Zapalmy znicz żołnierzom

   Na cmentarzach rozsianych po Polsce leży kilkaset tysięcy radzieckich żołnierzy. Zginęli walcząc z wojskiem hitlerowskim idąc przez nasz kraj w kierunku na Berlin. Najwięcej, prawie 32 tysiące, leży w Braniewie, 22 tysiące – w Warszawie. Rosyjscy żołnierze są pochowani także w ziemi ełckiej. Nie mamy serca do tych cmentarzy. Na co dzień trudno tam znaleźć świeże kwiaty, palące się znicze. Żołnierzy radzieckich traktujemy jako najeźdźców, którzy zabrali nam wolność na 44 lata.

 

   Ale co oni byli winni, że żyli i walczyli w tak okrutnych czasach?
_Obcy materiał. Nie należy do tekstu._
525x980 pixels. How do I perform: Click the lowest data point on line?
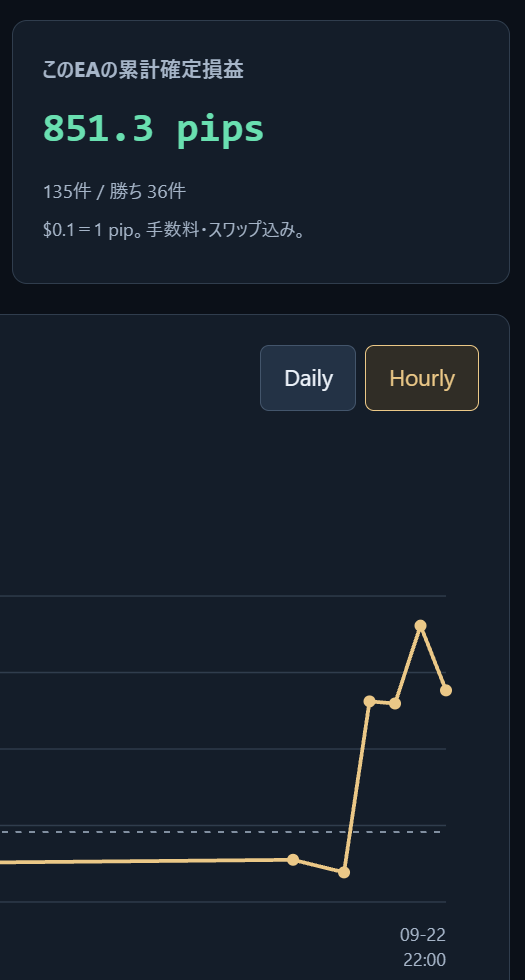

Większość z nich to byli zwykli chłopcy, którzy szli do Berlina, marząc o wolności, nie o stalinowskich ideałach. To nie są groby wrogów, ale ludzi, którzy przynieśli nam wolność. Czy nie potrafimy zrozumieć dramatu żołnierzy, ich krwi, bólu? – mówi abp Józef Życiński, metropolita lubelski.

 

   Duchowni, intelektualiści i artyści apelują: 9 maja idźmy na cmentarze radzieckich żołnierzy i zapalmy znicze na ich grobach.

 

Po smoleńskiej katastrofie z 10 kwietnia 2010 roku naród rosyjski w szczery i ujmujący sposób wyraża swą solidarność z narodem polskim. Okazywane przez Rosjan współczucie, chęć niesienia pomocy, a także gotowość do rozpoczęcia dyskusji o tragicznych wydarzeniach naszej wspólnej historii, dają nadzieję na nowe otwarcie. W uznaniu tej solidarności 9 maja zapalmy znicze na cmentarzach żołnierzy radzieckich, na grobach Rosjan i przedstawicieli innych narodowości, którzy również zginęli daleko od domu, daleko od bliskich. Nie chcemy relatywizowania historii. Apelujemy jedynie, by w imię pamięci o tych wszystkich, którzy zginęli tragicznie, narodziło się pojednanie pomiędzy Polską i Rosją„.